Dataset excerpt
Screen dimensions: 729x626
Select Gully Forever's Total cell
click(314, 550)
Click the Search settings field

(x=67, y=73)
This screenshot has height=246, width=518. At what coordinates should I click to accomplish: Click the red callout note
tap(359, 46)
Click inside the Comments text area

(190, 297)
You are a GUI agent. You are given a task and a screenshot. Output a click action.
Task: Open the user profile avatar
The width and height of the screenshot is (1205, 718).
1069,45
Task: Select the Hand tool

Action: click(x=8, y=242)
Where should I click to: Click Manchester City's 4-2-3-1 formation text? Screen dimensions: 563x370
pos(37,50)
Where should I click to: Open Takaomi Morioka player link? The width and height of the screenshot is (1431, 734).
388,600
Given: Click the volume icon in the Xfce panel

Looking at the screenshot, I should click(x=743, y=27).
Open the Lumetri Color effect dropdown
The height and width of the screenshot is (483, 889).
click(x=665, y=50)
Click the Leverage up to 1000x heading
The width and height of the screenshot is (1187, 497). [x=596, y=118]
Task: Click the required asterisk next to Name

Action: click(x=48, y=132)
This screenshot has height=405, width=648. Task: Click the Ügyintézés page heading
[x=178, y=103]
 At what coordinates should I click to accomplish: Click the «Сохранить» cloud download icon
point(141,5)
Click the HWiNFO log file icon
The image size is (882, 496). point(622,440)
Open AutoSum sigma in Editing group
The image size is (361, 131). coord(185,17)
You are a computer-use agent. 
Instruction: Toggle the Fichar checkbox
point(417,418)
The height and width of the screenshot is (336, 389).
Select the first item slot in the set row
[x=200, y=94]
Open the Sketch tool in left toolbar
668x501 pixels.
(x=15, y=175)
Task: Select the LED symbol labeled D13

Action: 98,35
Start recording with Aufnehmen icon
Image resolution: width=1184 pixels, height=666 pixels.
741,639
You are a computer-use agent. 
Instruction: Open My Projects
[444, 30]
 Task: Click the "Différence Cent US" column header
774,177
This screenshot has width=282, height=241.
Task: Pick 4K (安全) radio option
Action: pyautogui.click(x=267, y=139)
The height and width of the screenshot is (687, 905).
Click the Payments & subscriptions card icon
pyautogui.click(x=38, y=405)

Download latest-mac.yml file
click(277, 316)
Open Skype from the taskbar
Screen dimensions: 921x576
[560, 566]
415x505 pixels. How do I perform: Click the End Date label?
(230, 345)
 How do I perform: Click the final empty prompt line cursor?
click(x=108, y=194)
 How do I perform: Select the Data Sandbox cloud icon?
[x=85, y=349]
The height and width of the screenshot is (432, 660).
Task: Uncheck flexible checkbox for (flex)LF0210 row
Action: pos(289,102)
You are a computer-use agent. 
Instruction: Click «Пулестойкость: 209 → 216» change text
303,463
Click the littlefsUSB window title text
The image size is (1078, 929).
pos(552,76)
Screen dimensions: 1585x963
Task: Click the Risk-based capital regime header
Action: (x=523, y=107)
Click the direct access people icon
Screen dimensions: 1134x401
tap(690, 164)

Written request: Copy the entries from the start through the line with "(x=15, y=175)", substituting "Zoom" for "Hand" and changing nothing else.

Complete answer:
Screen dimensions: 729x626
Select Gully Forever's Total cell
click(314, 550)
Click the Search settings field

(x=67, y=73)
This screenshot has height=246, width=518. At what coordinates should I click to accomplish: Click the red callout note
tap(359, 46)
Click inside the Comments text area

(190, 297)
You are a GUI agent. You are given a task and a screenshot. Output a click action.
Task: Open the user profile avatar
The width and height of the screenshot is (1205, 718).
1069,45
Task: Select the Zoom tool

Action: click(x=8, y=242)
Where should I click to: Click Manchester City's 4-2-3-1 formation text? Screen dimensions: 563x370
pos(37,50)
Where should I click to: Open Takaomi Morioka player link? The width and height of the screenshot is (1431, 734).
388,600
Given: Click the volume icon in the Xfce panel

Looking at the screenshot, I should click(x=743, y=27).
Open the Lumetri Color effect dropdown
The height and width of the screenshot is (483, 889).
click(x=665, y=50)
Click the Leverage up to 1000x heading
The width and height of the screenshot is (1187, 497). [x=596, y=118]
Task: Click the required asterisk next to Name

Action: click(x=48, y=132)
This screenshot has height=405, width=648. Task: Click the Ügyintézés page heading
[x=178, y=103]
 At what coordinates should I click to accomplish: Click the «Сохранить» cloud download icon
point(141,5)
Click the HWiNFO log file icon
The image size is (882, 496). point(622,440)
Open AutoSum sigma in Editing group
The image size is (361, 131). coord(185,17)
You are a computer-use agent. 
Instruction: Toggle the Fichar checkbox
point(417,418)
The height and width of the screenshot is (336, 389).
Select the first item slot in the set row
[x=200, y=94]
Open the Sketch tool in left toolbar
668x501 pixels.
(x=15, y=175)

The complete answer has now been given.